__How to complete this task__.
Produce an exact copy of the first line of the data below and each line after it, please, up to and including the one with "Given: Click the 설정 section list icon".

Stored data
※
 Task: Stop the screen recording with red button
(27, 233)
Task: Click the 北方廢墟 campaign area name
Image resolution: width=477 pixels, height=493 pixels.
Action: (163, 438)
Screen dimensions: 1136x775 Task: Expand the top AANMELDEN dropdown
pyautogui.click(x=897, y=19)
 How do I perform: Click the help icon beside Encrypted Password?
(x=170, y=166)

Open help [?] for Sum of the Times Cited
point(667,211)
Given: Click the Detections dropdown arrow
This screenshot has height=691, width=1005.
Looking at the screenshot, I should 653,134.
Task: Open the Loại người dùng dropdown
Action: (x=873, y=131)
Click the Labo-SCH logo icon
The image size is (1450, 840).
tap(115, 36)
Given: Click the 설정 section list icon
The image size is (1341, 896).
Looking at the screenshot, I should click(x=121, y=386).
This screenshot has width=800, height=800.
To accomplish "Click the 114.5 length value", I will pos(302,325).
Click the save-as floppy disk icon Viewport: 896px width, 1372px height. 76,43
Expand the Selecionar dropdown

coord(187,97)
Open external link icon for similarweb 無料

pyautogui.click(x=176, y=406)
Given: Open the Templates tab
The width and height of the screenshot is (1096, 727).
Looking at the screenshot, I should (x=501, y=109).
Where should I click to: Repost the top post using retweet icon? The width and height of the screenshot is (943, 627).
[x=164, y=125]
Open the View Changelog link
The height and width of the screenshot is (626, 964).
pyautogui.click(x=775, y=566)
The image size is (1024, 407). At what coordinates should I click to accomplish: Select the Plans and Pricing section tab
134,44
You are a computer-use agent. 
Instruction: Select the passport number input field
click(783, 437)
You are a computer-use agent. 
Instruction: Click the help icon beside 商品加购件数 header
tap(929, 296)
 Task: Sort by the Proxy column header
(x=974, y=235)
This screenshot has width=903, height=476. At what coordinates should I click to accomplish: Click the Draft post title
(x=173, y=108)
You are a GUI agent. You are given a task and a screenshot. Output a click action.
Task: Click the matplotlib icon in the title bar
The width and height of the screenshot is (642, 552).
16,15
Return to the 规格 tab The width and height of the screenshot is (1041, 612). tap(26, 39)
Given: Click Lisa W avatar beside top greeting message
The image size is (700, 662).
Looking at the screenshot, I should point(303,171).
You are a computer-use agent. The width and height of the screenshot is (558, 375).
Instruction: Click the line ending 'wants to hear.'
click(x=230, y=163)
※
__Solution to this exercise__.
 Task: Stop the screen recording with red button
(27, 233)
Task: Click the 北方廢墟 campaign area name
Image resolution: width=477 pixels, height=493 pixels.
Action: (163, 438)
Screen dimensions: 1136x775 Task: Expand the top AANMELDEN dropdown
pyautogui.click(x=897, y=19)
 How do I perform: Click the help icon beside Encrypted Password?
(x=170, y=166)

Open help [?] for Sum of the Times Cited
point(667,211)
Given: Click the Detections dropdown arrow
This screenshot has height=691, width=1005.
Looking at the screenshot, I should 653,134.
Task: Open the Loại người dùng dropdown
Action: (x=873, y=131)
Click the Labo-SCH logo icon
The image size is (1450, 840).
tap(115, 36)
Given: Click the 설정 section list icon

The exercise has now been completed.